**Records provided:**
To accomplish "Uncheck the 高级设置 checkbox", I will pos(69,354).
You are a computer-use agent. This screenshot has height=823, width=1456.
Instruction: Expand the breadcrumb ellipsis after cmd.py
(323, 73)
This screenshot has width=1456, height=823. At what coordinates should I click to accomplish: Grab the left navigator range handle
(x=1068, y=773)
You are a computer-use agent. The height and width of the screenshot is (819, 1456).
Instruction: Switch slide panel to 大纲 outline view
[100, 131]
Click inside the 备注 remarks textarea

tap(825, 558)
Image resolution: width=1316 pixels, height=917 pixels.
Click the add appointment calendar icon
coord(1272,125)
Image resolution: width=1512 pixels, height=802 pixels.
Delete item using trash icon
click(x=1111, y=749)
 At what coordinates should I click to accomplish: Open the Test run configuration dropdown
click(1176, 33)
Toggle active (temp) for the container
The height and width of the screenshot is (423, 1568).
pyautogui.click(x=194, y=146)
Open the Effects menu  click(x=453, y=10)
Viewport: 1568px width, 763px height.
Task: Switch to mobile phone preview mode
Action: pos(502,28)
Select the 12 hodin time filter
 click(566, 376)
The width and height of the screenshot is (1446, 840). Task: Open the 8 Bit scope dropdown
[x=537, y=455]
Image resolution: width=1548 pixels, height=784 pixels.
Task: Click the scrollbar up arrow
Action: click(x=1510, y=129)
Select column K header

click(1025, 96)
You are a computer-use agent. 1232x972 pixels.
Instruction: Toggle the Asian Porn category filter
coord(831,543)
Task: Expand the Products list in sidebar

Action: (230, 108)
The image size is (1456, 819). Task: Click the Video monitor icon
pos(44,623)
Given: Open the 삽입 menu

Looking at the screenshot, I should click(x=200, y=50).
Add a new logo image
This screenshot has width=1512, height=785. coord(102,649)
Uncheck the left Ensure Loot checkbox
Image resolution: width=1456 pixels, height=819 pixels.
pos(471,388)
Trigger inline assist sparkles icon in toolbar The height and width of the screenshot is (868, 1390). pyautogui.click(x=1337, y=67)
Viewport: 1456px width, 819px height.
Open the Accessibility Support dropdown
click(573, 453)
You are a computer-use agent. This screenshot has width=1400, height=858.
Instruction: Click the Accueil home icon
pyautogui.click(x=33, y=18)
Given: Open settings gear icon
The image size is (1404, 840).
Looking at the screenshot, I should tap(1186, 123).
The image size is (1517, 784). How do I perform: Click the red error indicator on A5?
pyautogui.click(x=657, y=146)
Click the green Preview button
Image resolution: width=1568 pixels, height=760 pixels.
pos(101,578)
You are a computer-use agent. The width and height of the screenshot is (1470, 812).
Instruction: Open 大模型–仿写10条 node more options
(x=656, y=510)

**About this task:**
Would you print each line of the listing again, unaltered?

**Written response:**
To accomplish "Uncheck the 高级设置 checkbox", I will pos(69,354).
You are a computer-use agent. This screenshot has height=823, width=1456.
Instruction: Expand the breadcrumb ellipsis after cmd.py
(323, 73)
This screenshot has width=1456, height=823. At what coordinates should I click to accomplish: Grab the left navigator range handle
(x=1068, y=773)
You are a computer-use agent. The height and width of the screenshot is (819, 1456).
Instruction: Switch slide panel to 大纲 outline view
[100, 131]
Click inside the 备注 remarks textarea

tap(825, 558)
Image resolution: width=1316 pixels, height=917 pixels.
Click the add appointment calendar icon
coord(1272,125)
Image resolution: width=1512 pixels, height=802 pixels.
Delete item using trash icon
click(x=1111, y=749)
 At what coordinates should I click to accomplish: Open the Test run configuration dropdown
click(1176, 33)
Toggle active (temp) for the container
The height and width of the screenshot is (423, 1568).
pyautogui.click(x=194, y=146)
Open the Effects menu  click(x=453, y=10)
Viewport: 1568px width, 763px height.
Task: Switch to mobile phone preview mode
Action: pos(502,28)
Select the 12 hodin time filter
 click(566, 376)
The width and height of the screenshot is (1446, 840). Task: Open the 8 Bit scope dropdown
[x=537, y=455]
Image resolution: width=1548 pixels, height=784 pixels.
Task: Click the scrollbar up arrow
Action: click(x=1510, y=129)
Select column K header

click(1025, 96)
You are a computer-use agent. 1232x972 pixels.
Instruction: Toggle the Asian Porn category filter
coord(831,543)
Task: Expand the Products list in sidebar

Action: (230, 108)
The image size is (1456, 819). Task: Click the Video monitor icon
pos(44,623)
Given: Open the 삽입 menu

Looking at the screenshot, I should click(x=200, y=50).
Add a new logo image
This screenshot has width=1512, height=785. coord(102,649)
Uncheck the left Ensure Loot checkbox
Image resolution: width=1456 pixels, height=819 pixels.
pos(471,388)
Trigger inline assist sparkles icon in toolbar The height and width of the screenshot is (868, 1390). pyautogui.click(x=1337, y=67)
Viewport: 1456px width, 819px height.
Open the Accessibility Support dropdown
click(573, 453)
You are a computer-use agent. This screenshot has width=1400, height=858.
Instruction: Click the Accueil home icon
pyautogui.click(x=33, y=18)
Given: Open settings gear icon
The image size is (1404, 840).
Looking at the screenshot, I should tap(1186, 123).
The image size is (1517, 784). How do I perform: Click the red error indicator on A5?
pyautogui.click(x=657, y=146)
Click the green Preview button
Image resolution: width=1568 pixels, height=760 pixels.
pos(101,578)
You are a computer-use agent. The width and height of the screenshot is (1470, 812).
Instruction: Open 大模型–仿写10条 node more options
(x=656, y=510)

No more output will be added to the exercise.